Rows from a pointing dataset
____________

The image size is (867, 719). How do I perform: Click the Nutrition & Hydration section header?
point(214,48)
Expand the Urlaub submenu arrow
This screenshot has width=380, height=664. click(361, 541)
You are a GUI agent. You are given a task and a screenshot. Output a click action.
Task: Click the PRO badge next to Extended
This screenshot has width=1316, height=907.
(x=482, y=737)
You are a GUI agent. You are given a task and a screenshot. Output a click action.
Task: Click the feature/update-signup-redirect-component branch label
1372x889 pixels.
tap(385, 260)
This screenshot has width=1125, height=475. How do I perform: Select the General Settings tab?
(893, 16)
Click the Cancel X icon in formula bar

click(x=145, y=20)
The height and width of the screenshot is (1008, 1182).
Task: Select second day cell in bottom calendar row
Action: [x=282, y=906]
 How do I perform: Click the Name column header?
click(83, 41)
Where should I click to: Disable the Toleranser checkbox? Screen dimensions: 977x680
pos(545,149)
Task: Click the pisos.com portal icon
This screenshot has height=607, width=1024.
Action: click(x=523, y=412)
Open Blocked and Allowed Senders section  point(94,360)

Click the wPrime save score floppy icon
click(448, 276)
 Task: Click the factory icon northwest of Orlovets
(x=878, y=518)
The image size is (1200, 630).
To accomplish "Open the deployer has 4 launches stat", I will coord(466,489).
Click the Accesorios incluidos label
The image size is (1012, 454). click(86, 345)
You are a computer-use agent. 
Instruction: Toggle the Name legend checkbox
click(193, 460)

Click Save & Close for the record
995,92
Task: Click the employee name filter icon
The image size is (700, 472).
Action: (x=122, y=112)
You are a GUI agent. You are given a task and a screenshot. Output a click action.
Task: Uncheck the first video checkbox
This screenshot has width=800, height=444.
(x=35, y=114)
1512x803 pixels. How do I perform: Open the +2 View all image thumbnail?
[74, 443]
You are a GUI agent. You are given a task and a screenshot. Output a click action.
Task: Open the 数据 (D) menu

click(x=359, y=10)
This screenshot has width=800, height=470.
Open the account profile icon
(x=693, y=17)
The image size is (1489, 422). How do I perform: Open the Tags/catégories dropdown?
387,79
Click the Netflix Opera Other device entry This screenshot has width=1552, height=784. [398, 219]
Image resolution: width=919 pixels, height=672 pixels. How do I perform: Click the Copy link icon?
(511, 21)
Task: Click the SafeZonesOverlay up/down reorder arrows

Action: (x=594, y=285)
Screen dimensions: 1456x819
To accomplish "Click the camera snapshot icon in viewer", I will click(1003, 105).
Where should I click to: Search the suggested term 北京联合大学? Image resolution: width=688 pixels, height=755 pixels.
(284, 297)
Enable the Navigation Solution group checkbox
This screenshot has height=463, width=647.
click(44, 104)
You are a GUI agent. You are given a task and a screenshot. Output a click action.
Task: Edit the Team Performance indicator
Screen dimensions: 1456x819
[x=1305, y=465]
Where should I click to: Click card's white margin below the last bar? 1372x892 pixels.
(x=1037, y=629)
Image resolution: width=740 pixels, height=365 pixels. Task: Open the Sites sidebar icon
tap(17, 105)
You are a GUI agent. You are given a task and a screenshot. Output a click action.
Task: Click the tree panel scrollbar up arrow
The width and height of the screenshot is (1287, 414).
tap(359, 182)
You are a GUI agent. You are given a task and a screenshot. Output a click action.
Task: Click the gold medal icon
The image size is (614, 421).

____________

## WORK TO BE COMPLETED
Rewrite all of the rows above with every "GUI agent" replaced by "screen agent", keeping everything else unchanged.

## RESPONSE
The image size is (867, 719). How do I perform: Click the Nutrition & Hydration section header?
point(214,48)
Expand the Urlaub submenu arrow
This screenshot has width=380, height=664. click(361, 541)
You are a screen agent. You are given a task and a screenshot. Output a click action.
Task: Click the PRO badge next to Extended
This screenshot has width=1316, height=907.
(x=482, y=737)
You are a screen agent. You are given a task and a screenshot. Output a click action.
Task: Click the feature/update-signup-redirect-component branch label
1372x889 pixels.
tap(385, 260)
This screenshot has width=1125, height=475. How do I perform: Select the General Settings tab?
(893, 16)
Click the Cancel X icon in formula bar

click(x=145, y=20)
The height and width of the screenshot is (1008, 1182).
Task: Select second day cell in bottom calendar row
Action: [x=282, y=906]
 How do I perform: Click the Name column header?
click(83, 41)
Where should I click to: Disable the Toleranser checkbox? Screen dimensions: 977x680
pos(545,149)
Task: Click the pisos.com portal icon
This screenshot has height=607, width=1024.
Action: click(x=523, y=412)
Open Blocked and Allowed Senders section  point(94,360)

Click the wPrime save score floppy icon
click(448, 276)
 Task: Click the factory icon northwest of Orlovets
(x=878, y=518)
The image size is (1200, 630).
To accomplish "Open the deployer has 4 launches stat", I will coord(466,489).
Click the Accesorios incluidos label
The image size is (1012, 454). click(86, 345)
You are a computer-use agent. 
Instruction: Toggle the Name legend checkbox
click(193, 460)

Click Save & Close for the record
995,92
Task: Click the employee name filter icon
The image size is (700, 472).
Action: (x=122, y=112)
You are a screen agent. You are given a task and a screenshot. Output a click action.
Task: Uncheck the first video checkbox
This screenshot has width=800, height=444.
(x=35, y=114)
1512x803 pixels. How do I perform: Open the +2 View all image thumbnail?
[74, 443]
You are a screen agent. You are given a task and a screenshot. Output a click action.
Task: Open the 数据 (D) menu

click(x=359, y=10)
This screenshot has width=800, height=470.
Open the account profile icon
(x=693, y=17)
The image size is (1489, 422). How do I perform: Open the Tags/catégories dropdown?
387,79
Click the Netflix Opera Other device entry This screenshot has width=1552, height=784. [398, 219]
Image resolution: width=919 pixels, height=672 pixels. How do I perform: Click the Copy link icon?
(511, 21)
Task: Click the SafeZonesOverlay up/down reorder arrows

Action: (x=594, y=285)
Screen dimensions: 1456x819
To accomplish "Click the camera snapshot icon in viewer", I will click(1003, 105).
Where should I click to: Search the suggested term 北京联合大学? Image resolution: width=688 pixels, height=755 pixels.
(284, 297)
Enable the Navigation Solution group checkbox
This screenshot has height=463, width=647.
click(44, 104)
You are a screen agent. You are given a task and a screenshot. Output a click action.
Task: Edit the Team Performance indicator
Screen dimensions: 1456x819
[x=1305, y=465]
Where should I click to: Click card's white margin below the last bar? 1372x892 pixels.
(x=1037, y=629)
Image resolution: width=740 pixels, height=365 pixels. Task: Open the Sites sidebar icon
tap(17, 105)
You are a screen agent. You are given a task and a screenshot. Output a click action.
Task: Click the tree panel scrollbar up arrow
The width and height of the screenshot is (1287, 414).
tap(359, 182)
You are a screen agent. You are given a task and a screenshot. Output a click action.
Task: Click the gold medal icon
The image size is (614, 421).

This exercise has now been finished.